Na pesquisa Quaest, de 27 de agosto, Alan Rick tinha 33%, Mailza 24% e Bocalom 15%. Thor Dantas registrava 2%.
| Candidato | Veritá | Travessia | Quaest |
|---|---|---|---|
| Alan Rick (Republicanos) | 39,8% | 36% | 33% |
| Mailza Assis (PP) | 27,9% | 32% | 24% |
| Tião Bocalom (PSDB) | 11,7% | 14% | 15% |
| Thor Dantas (PSB) | — | 6% | 2% |
Os números mostram duas tendências. Alan Rick mantém a liderança em todos os levantamentos, enquanto Mailza apresenta crescimento em relação à pesquisa anterior, reduzindo a distância para o senador.

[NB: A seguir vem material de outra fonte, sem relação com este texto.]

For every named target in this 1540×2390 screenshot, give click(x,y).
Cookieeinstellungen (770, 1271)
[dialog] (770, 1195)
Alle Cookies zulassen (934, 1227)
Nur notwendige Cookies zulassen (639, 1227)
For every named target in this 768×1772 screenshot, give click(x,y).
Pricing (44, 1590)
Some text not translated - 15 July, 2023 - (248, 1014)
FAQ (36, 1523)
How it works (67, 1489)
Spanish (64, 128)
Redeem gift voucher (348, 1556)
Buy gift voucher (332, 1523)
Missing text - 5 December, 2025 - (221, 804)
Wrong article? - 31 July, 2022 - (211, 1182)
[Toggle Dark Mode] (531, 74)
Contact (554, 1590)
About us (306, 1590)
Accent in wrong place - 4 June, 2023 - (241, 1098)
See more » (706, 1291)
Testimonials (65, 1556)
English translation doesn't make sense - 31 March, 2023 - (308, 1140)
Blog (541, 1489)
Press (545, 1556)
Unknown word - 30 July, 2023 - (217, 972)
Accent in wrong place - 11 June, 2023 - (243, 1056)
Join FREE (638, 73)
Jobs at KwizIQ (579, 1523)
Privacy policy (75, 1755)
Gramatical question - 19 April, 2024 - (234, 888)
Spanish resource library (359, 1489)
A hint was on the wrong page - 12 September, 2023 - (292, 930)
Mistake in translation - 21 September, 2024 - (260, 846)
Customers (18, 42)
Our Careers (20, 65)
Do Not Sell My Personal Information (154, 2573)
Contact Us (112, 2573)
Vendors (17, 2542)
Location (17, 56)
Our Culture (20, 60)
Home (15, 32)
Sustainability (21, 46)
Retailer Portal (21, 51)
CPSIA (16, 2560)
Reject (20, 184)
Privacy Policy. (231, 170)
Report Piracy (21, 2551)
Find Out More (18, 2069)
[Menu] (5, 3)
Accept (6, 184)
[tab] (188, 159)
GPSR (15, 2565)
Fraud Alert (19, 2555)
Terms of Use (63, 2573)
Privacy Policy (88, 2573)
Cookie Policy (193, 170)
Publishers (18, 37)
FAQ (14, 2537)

Bocalom permanece em terceiro, embora tenha oscilado negativamente entre os levantamentos mais recentes.
O cenário também revela que a disputa pelo governo ocorre principalmente dentro do campo de direita e centro-direita, que concentra os três candidatos mais bem posicionados. No campo progressista, Thor Dantas aparece como principal nome, enquanto Dr. Luizinho e Eudo Raffael têm percentuais menores ou não aparecem individualmente nos levantamentos apresentados.
Quem disputa o Governo do Acre
Seis candidaturas ao governo foram apresentadas como oficialmente registradas:
- Alan Rick (Republicanos) — coligação Trabalho da Esperança, formada por Republicanos, PSD, Avante e Novo.
- Mailza Assis (PP) — coligação Avança Acre, formada por PP, PL, União Brasil, MDB, PDT e Democrata.
- Tião Bocalom (PSDB) — frente Produzir para Empregar, com Cidadania, PRD e Solidariedade.
- Thor Dantas (PSB) — candidato pelo campo de centro-esquerda.
- Dr. Luizinho (Agir) — candidatura pelo partido isolado.
- Eudo Raffael (PCB) — candidatura pelo PCB.
Mailza assumiu o governo após a saída de Gladson Cameli, que deixou o cargo em abril de 2026 para disputar o Senado. A governadora tenta transformar a estrutura administrativa herdada em vantagem eleitoral.
Alan Rick, por outro lado, chega à disputa com uma posição competitiva construída a partir de sua atuação no Senado e de uma base política que, segundo os dados apresentados, possui presença relevante em municípios do interior.
Bocalom concentra parte importante de sua força eleitoral em Rio Branco, onde foi prefeito, e busca ampliar sua presença junto ao eleitorado ligado à produção rural.
Disputa pelo Senado pode mudar com situação de Gladson
A eleição para o Senado apresenta um componente adicional: a situação jurídica de Gladson Cameli.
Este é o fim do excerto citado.